Il est certain que le lit du Karoûn est une porte ouverte par laquelle l’Angleterre peut, au moyen de sa marine, pénétrer en Perse et porter au royaume d’Iran un coup sensible ; mais si elle parvient à faire cette pointe dans les états du châh, lui sera-t-il possible de s’y maintenir, de s’y affermir, et les sentimens des habitans du pays, hostiles à tout Européen, leur caractère farouche et leur naturel belliqueux n’empêcheront-ils pas, du moins pour le moment, tout établissement permanent ?
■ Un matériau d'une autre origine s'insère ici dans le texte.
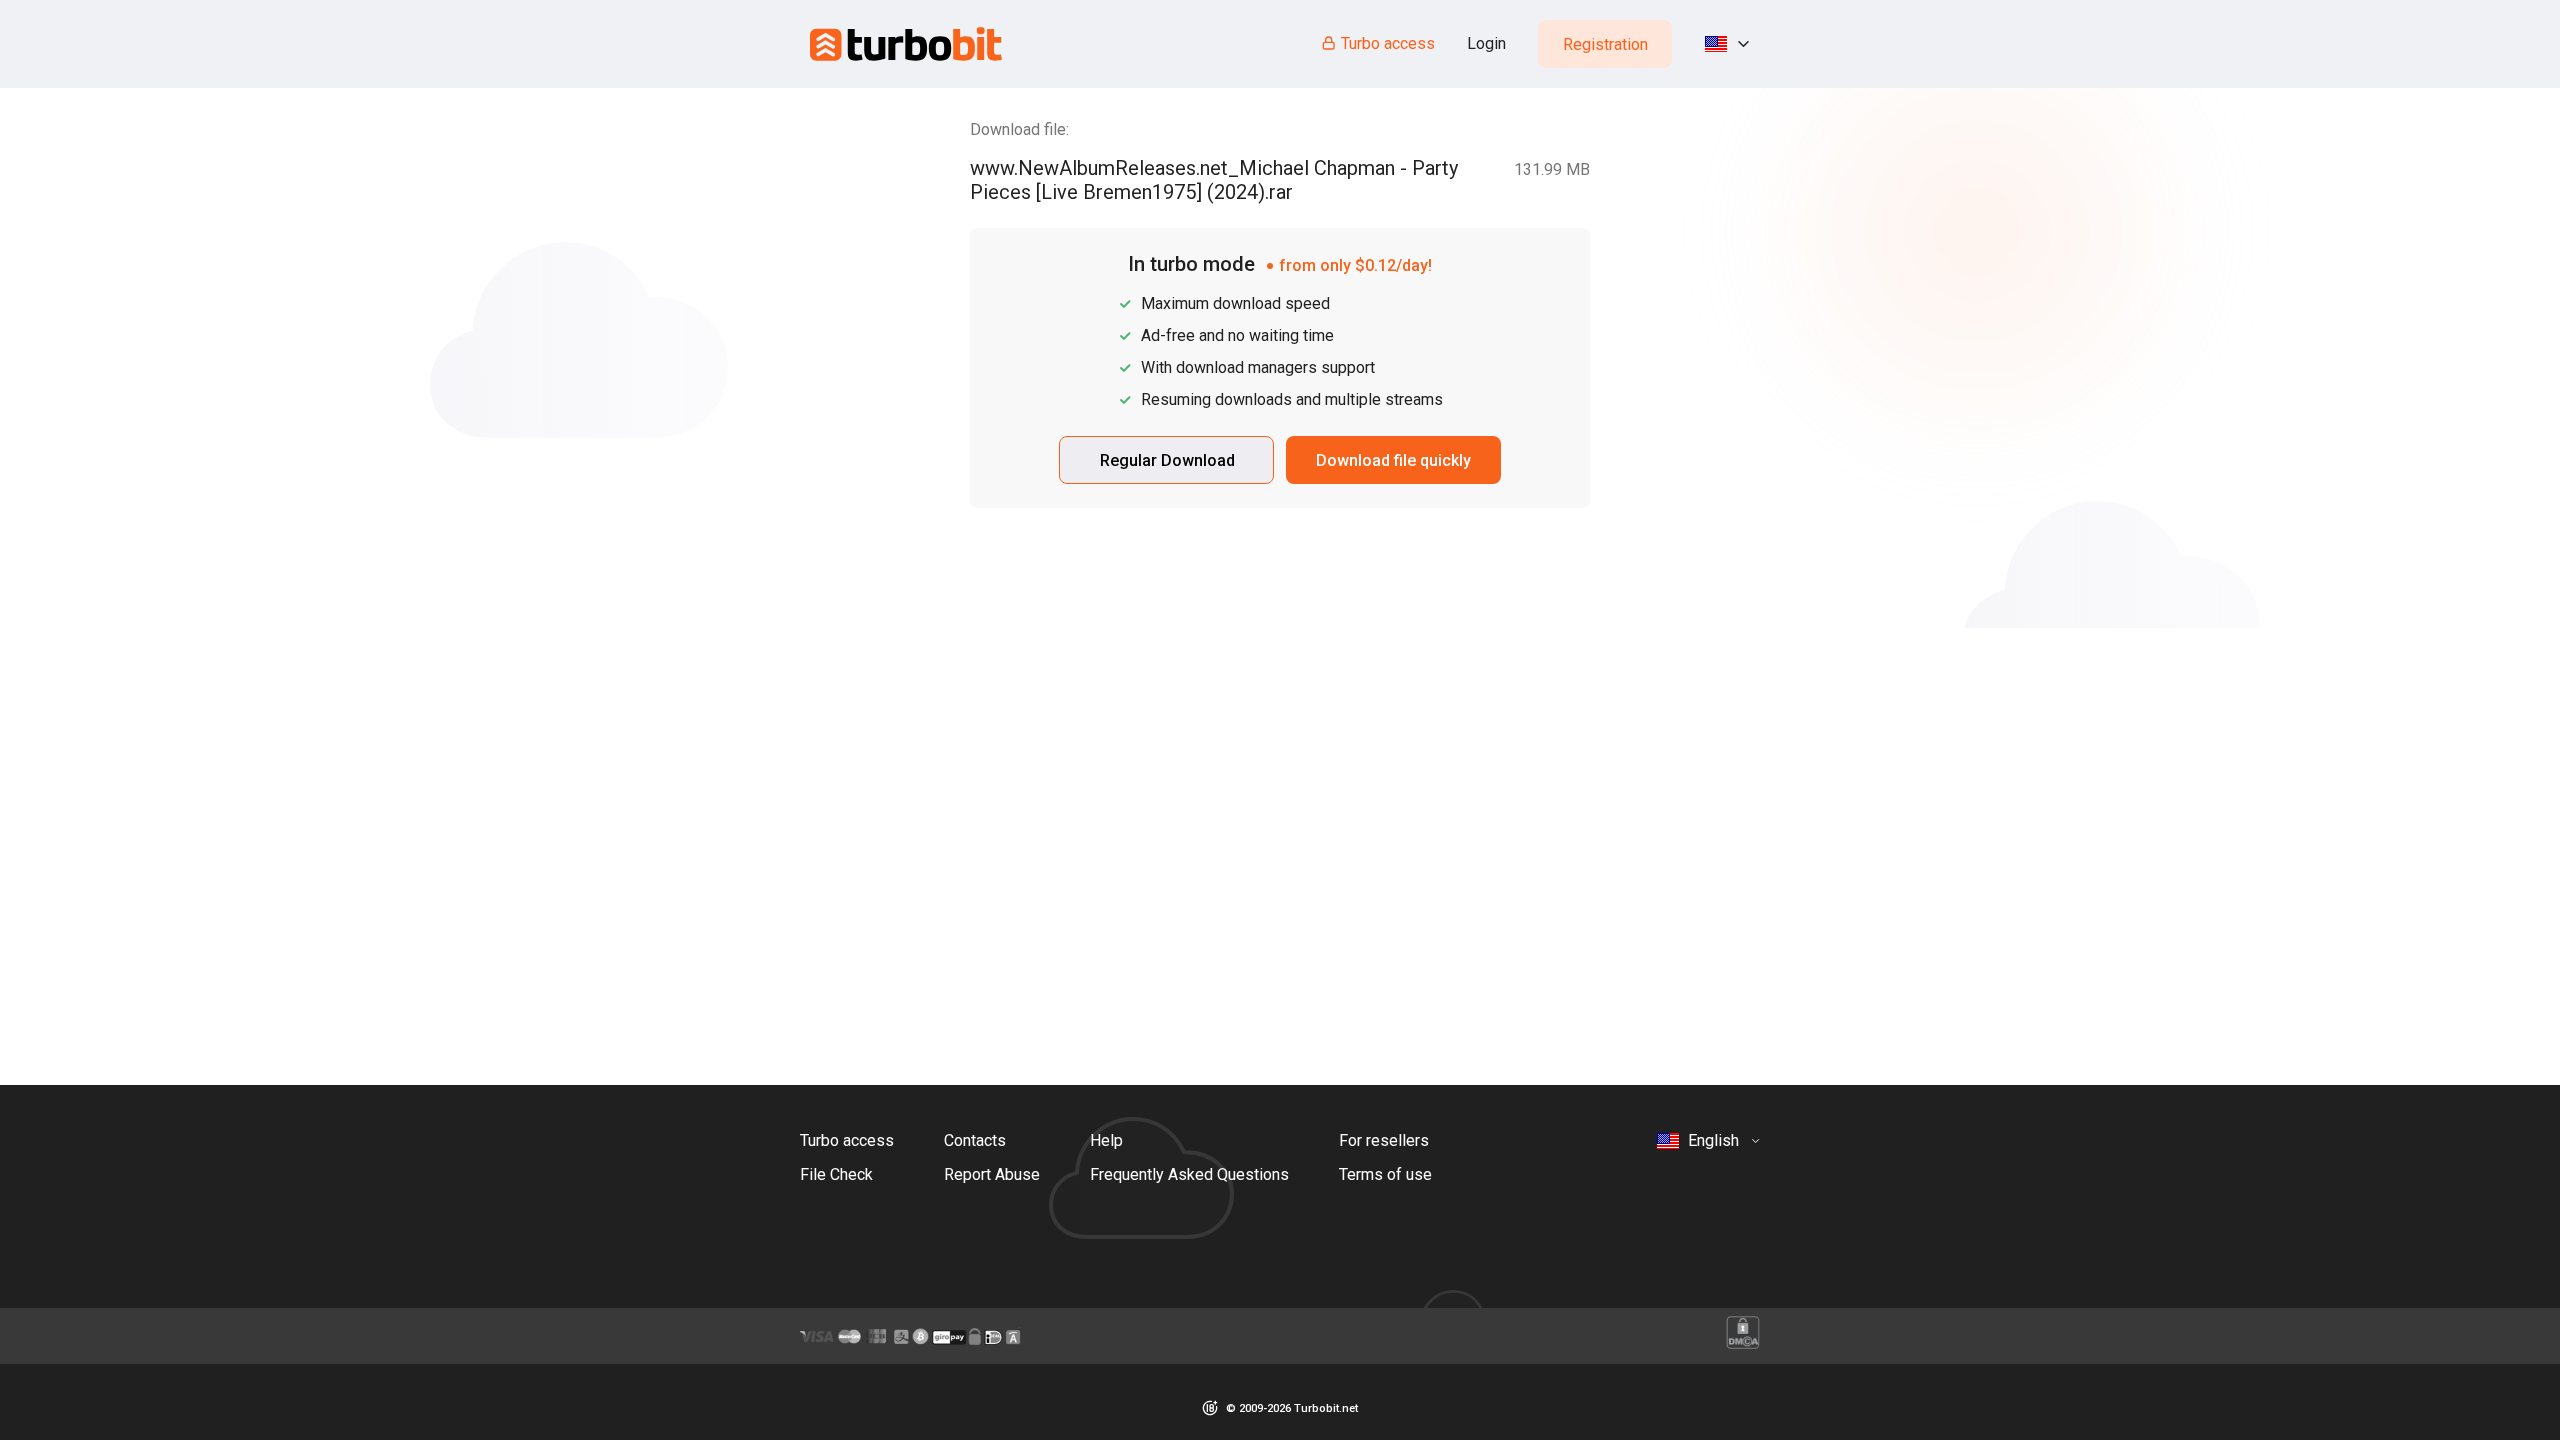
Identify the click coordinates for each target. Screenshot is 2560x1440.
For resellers (1384, 1140)
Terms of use (1385, 1174)
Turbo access (1388, 43)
Les vues ambitieuses de l’Angleterre sur ces contrées ne sont point de date récente ; mais on voyage si peu en Asie, que l’on n’en connaît guère que ce qu’en veulent bien dire les Anglais eux-mêmes. Aussi ne sait-on peut-être pas qu’il y a quelques années la compagnie des Indes ou le cabinet de Saint-James, car leurs intérêts et leur but sont les mêmes, a hasardé auprès du gouvernement ottoman une insinuation pour l’amener à vendre à l’Angleterre tout le territoire ou pachalik de Bagdad, c’est-à-dire un pays beaucoup plus vaste que l’Angleterre. Bagdad est sans contredit l’un des points les plus importans du continent asiatique. Sa position sur un grand fleuve qui descend vers l’Océan indien, sa situation à l’extrémité de l’empire turc et presqu’à la limite de celui des Anglais, touchant à la frontière de Perse et à celle de l’Arabie, lui donnent une importance incontestable comme centre d’action politique. De plus, Bagdad est au milieu d’un territoire dont la fécondité serait incalculable, si l’on y faisait revivre l’industrie des Babyloniens, et si l’on y rajeunissait l’antique civilisation chaldéenne par celle de l’Europe moderne. Des monts Kardouks au Golfe-Persique, de la chaîne des Zagros à l’Euphrate, s’étend une contrée immense, arrosée par cent rivières, traversée par les canaux de Sémiramis, dont les Romains se servirent les derniers. Partout la terre généreuse appelle la culture, et ne demande que des bras pour égaler les richesses de l’Inde ou de l’Arabie-Heureuse. Là, l’indigo, le sucre, le café, le coton, le plus beau froment, enrichiraient des milliers de colons qui y apporteraient leur science agricole, les arts d’une civilisation que le Bédouin, maître de ce pays, ne méprise que parce qu’il n’en sent pas le prix. Pour s’approprier ce pays si vaste et si beau, il faudra sans doute que longtemps encore l’Angleterre ait recours aux artifices de sa diplomatie, car il ne paraît pas probable que la fierté ottomane s’abaisse jusqu’à le vendre à prix d’or.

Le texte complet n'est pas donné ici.